▶ **Request a**: Copy out the records word for word, starting with the line containing "Given: Click the" and going on through the line containing "This screenshot has width=1075, height=641.". Leave out the pictures.

▶ **Text passage**:
....................
Web information extraction and retrieval
The main objective of this course is to learn about information retrieval and search from large corpuses of documents. An important example of such corpus is the World wide web with billions of documents. We will learn techniques and approaches for web crawling, information retrieval, indexing, searching of hidden web, extraction of information etc. Students who will pass the course should be able to develop programs for automatic web search and structured data extraction from web pages (including search and extraction from on-line social media).
Topics
-
Web crawling, Basic architecture, Breadth-first crawlers, Preferential crawlers, Implementation details
-
Universal crawlers, Apache Nutch, Focused crawlers, Topical crawlers
-
Adaptive and intelligent crawlers, Crawler quality evaluation, Crawler Ethics and Conflicts
-
Basic concepts of IR,IR models
-
Relevance feedback, Evaluation measures, Text and web page pre-processing
-
Inverted index and compression, Latent semantic indexing
-
Web search, Meta-search, Web spamming
-
Wrapper Induction, Instance-Based Wrapper Learning
-
Automatic Wrapper Generation
-
String Matching and Tree Matching
-
Multiple Alignment, Partial Tree Alignment
-
Building DOM Trees, Extraction Based on a Single List Page or Multiple Pages
-
Web data extraction (hands-on examples)
....................
▶ **Exercise data**:
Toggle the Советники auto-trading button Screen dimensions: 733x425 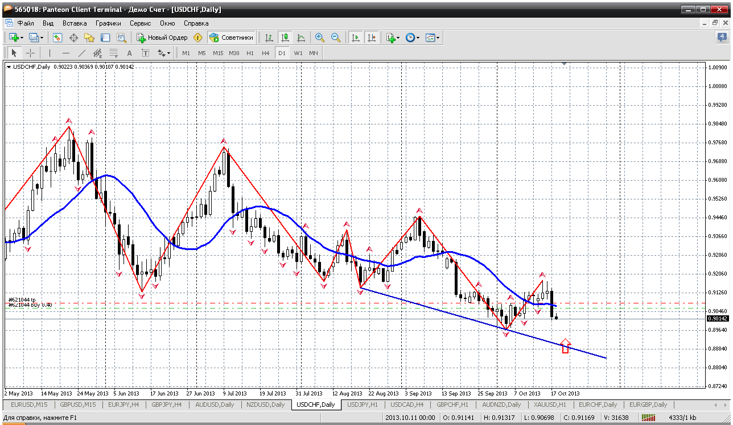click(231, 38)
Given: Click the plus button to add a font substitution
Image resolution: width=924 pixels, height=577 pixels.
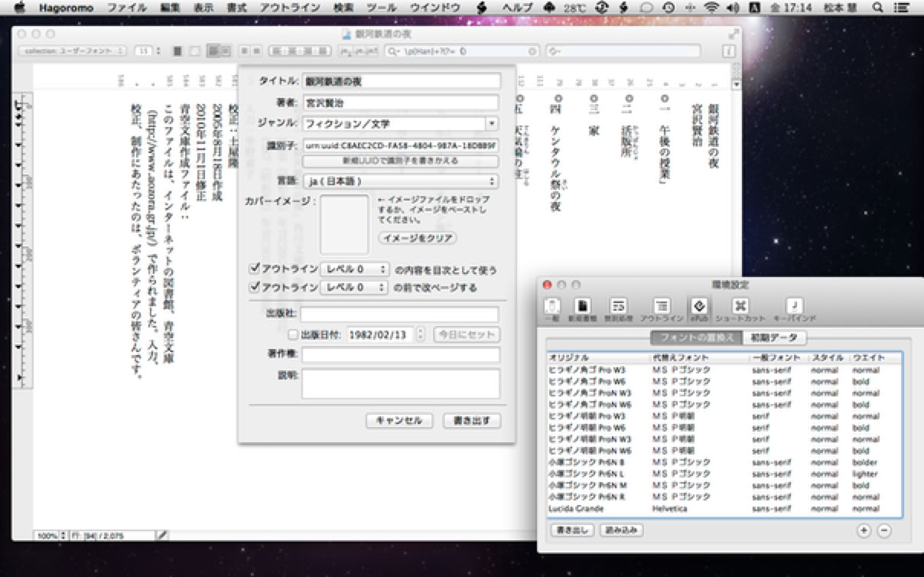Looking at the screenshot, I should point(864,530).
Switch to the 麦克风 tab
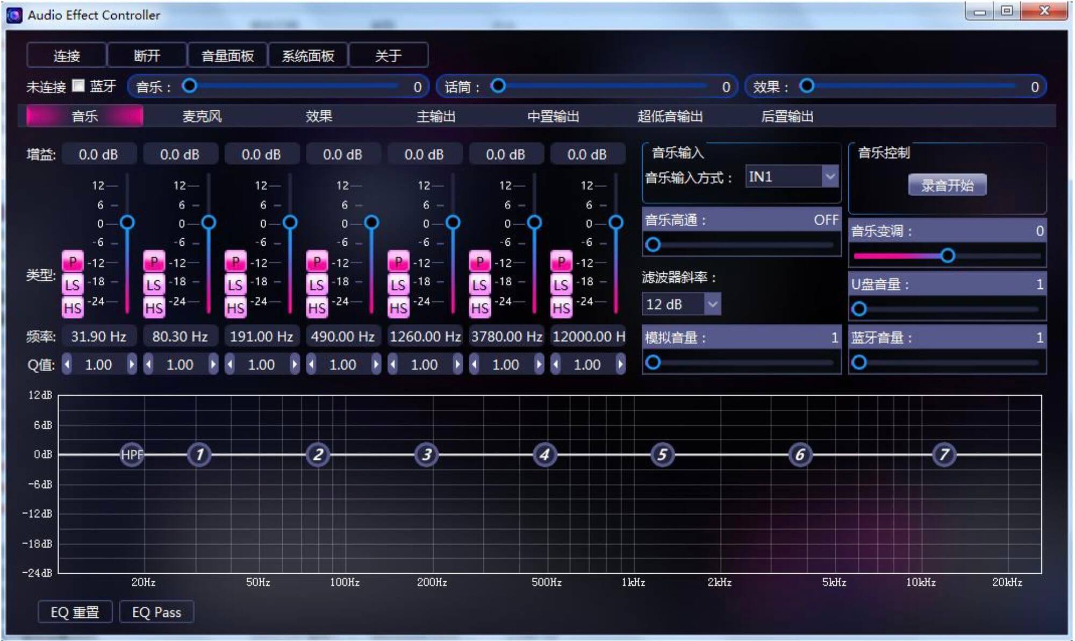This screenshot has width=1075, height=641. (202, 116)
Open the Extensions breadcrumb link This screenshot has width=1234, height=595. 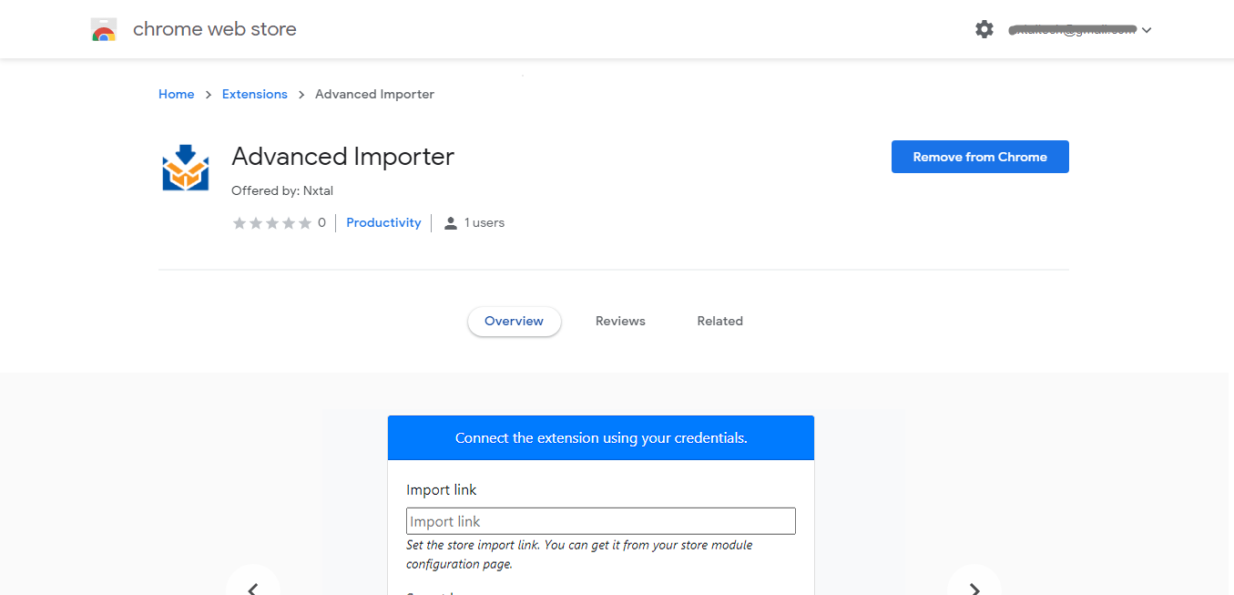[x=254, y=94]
....................
▶ **Request b**: In the course description, rewrite the part starting with "Web information extraction" and going on through "on-line social media).", with "Students" changed to "Learners".

▶ **Correct answer a**:
Given: Click the plus button to add a font substitution
Image resolution: width=924 pixels, height=577 pixels.
Looking at the screenshot, I should point(864,530).
Switch to the 麦克风 tab
This screenshot has width=1075, height=641. (202, 116)

▶ **Correct answer b**:
Web information extraction and retrieval
The main objective of this course is to learn about information retrieval and search from large corpuses of documents. An important example of such corpus is the World wide web with billions of documents. We will learn techniques and approaches for web crawling, information retrieval, indexing, searching of hidden web, extraction of information etc. Learners who will pass the course should be able to develop programs for automatic web search and structured data extraction from web pages (including search and extraction from on-line social media).